AIM -> Rewrite the lines below, changing every "icon" to "button" and leaving everything else unchanged. Omit the pictures from your output.

::::

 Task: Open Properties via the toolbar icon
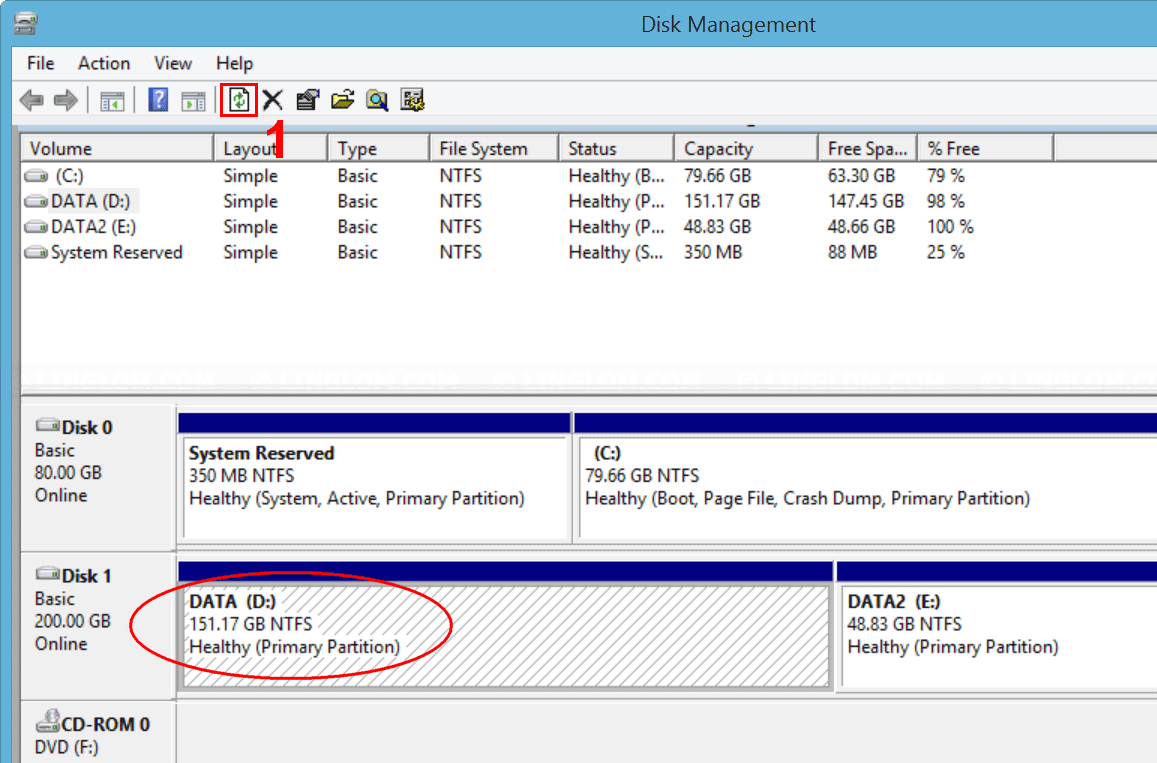click(x=307, y=100)
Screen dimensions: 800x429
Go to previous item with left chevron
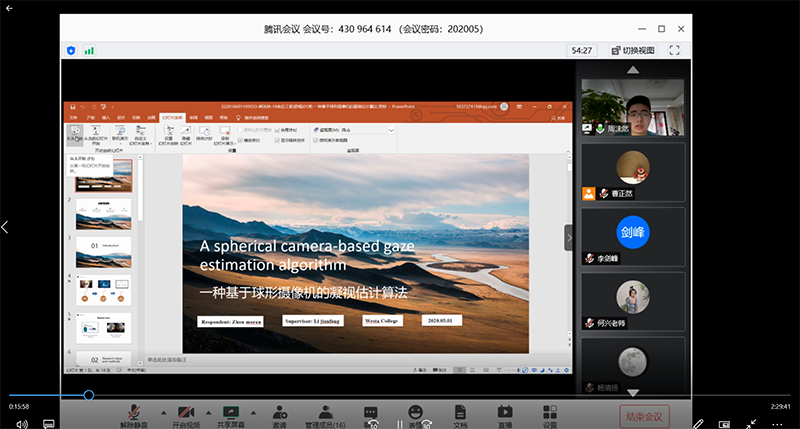pos(6,227)
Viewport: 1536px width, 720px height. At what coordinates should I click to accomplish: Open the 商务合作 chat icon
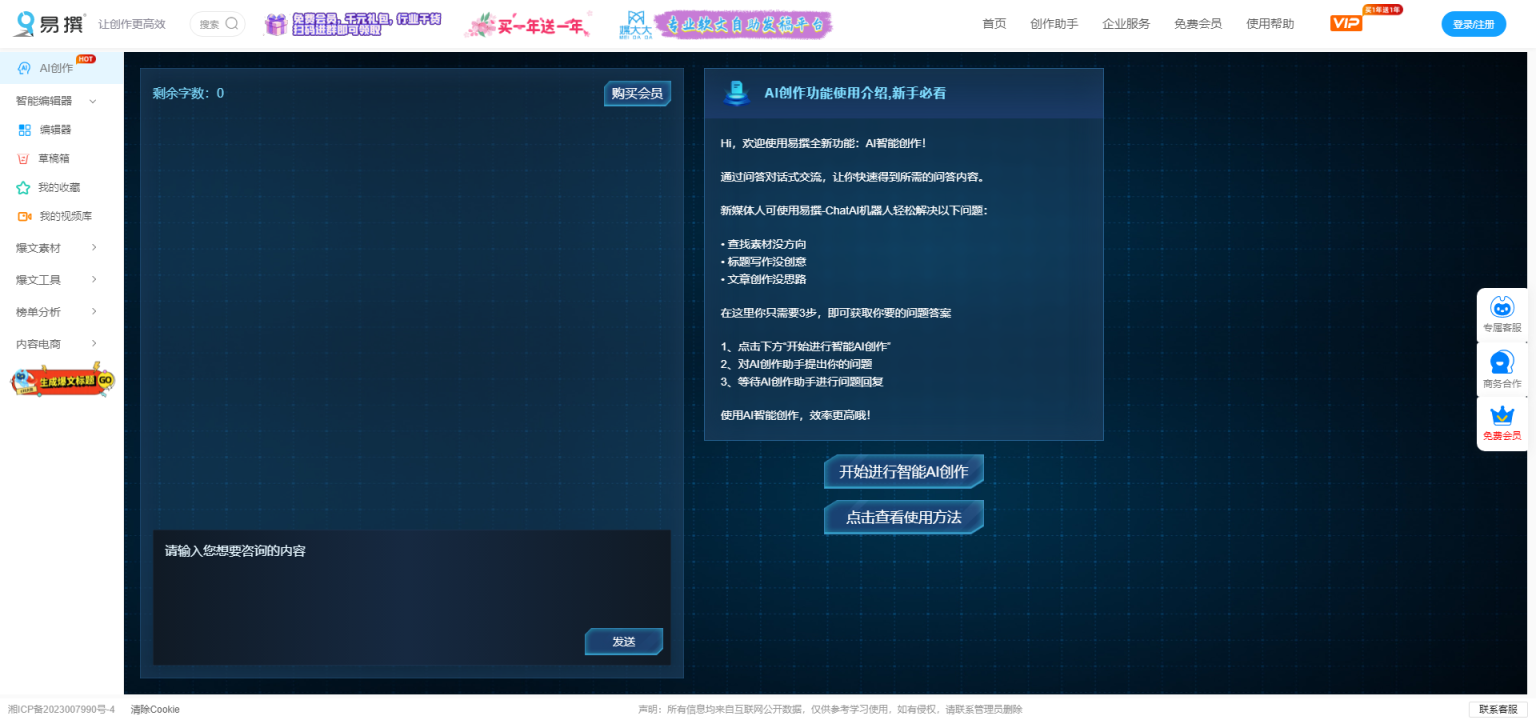point(1501,362)
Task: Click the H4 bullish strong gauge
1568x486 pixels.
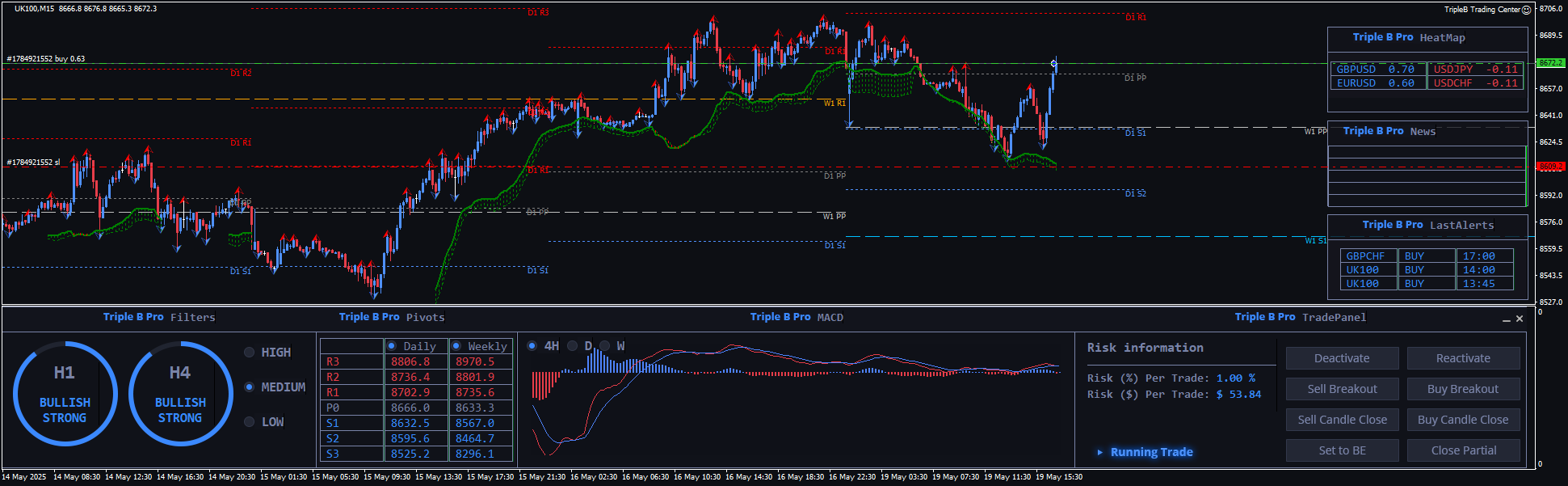Action: pos(180,394)
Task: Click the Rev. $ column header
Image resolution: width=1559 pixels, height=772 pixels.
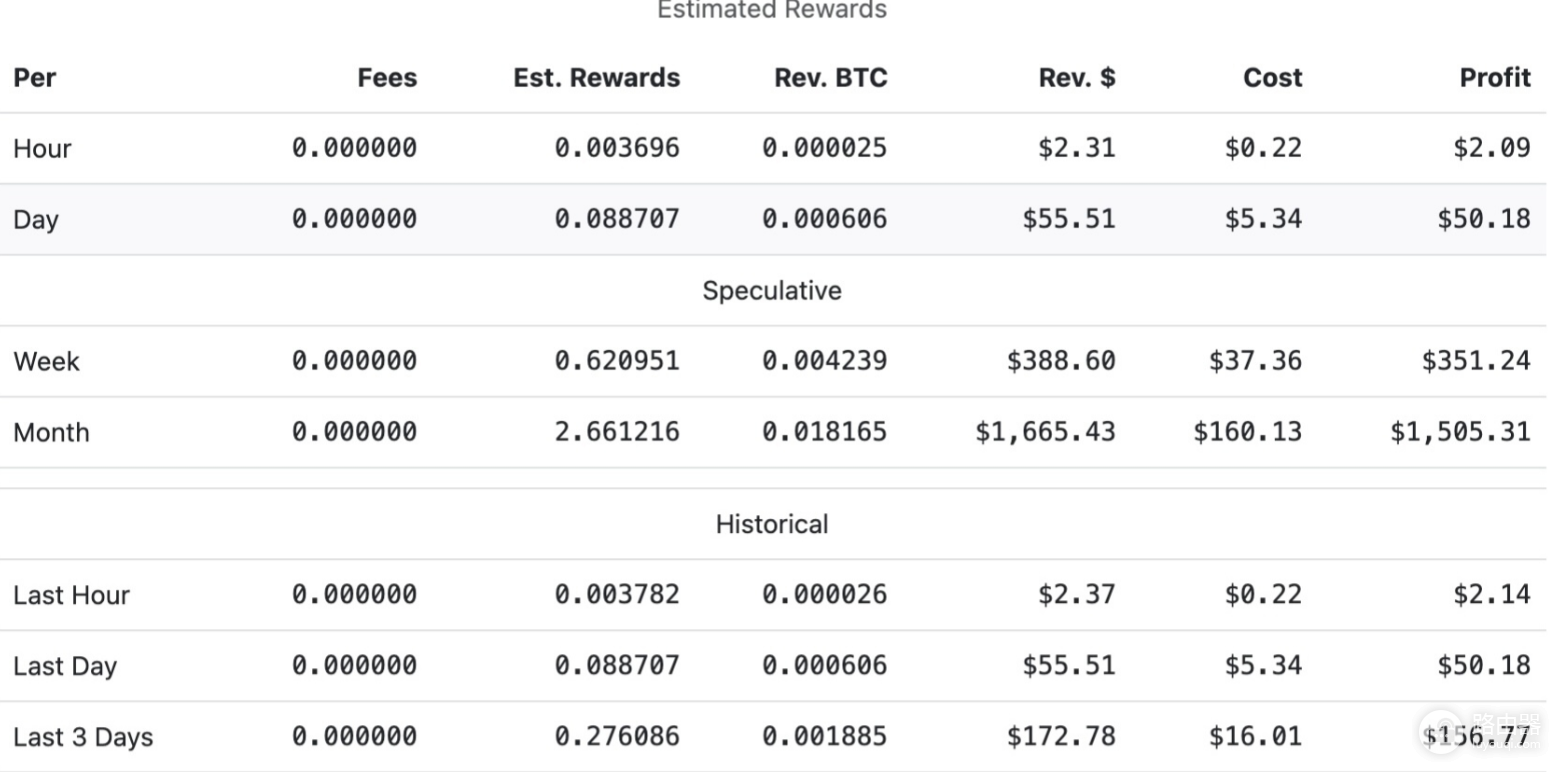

::::

ANSWER ->
 Task: Open Properties via the toolbar button
click(x=307, y=100)
Screen dimensions: 800x429
Go to previous item with left chevron
pos(6,227)
Viewport: 1536px width, 720px height. At what coordinates should I click to accomplish: Open the 商务合作 chat button
point(1501,362)
Task: Click the H4 bullish strong gauge
1568x486 pixels.
Action: pos(180,394)
Task: Click the Rev. $ column header
Image resolution: width=1559 pixels, height=772 pixels.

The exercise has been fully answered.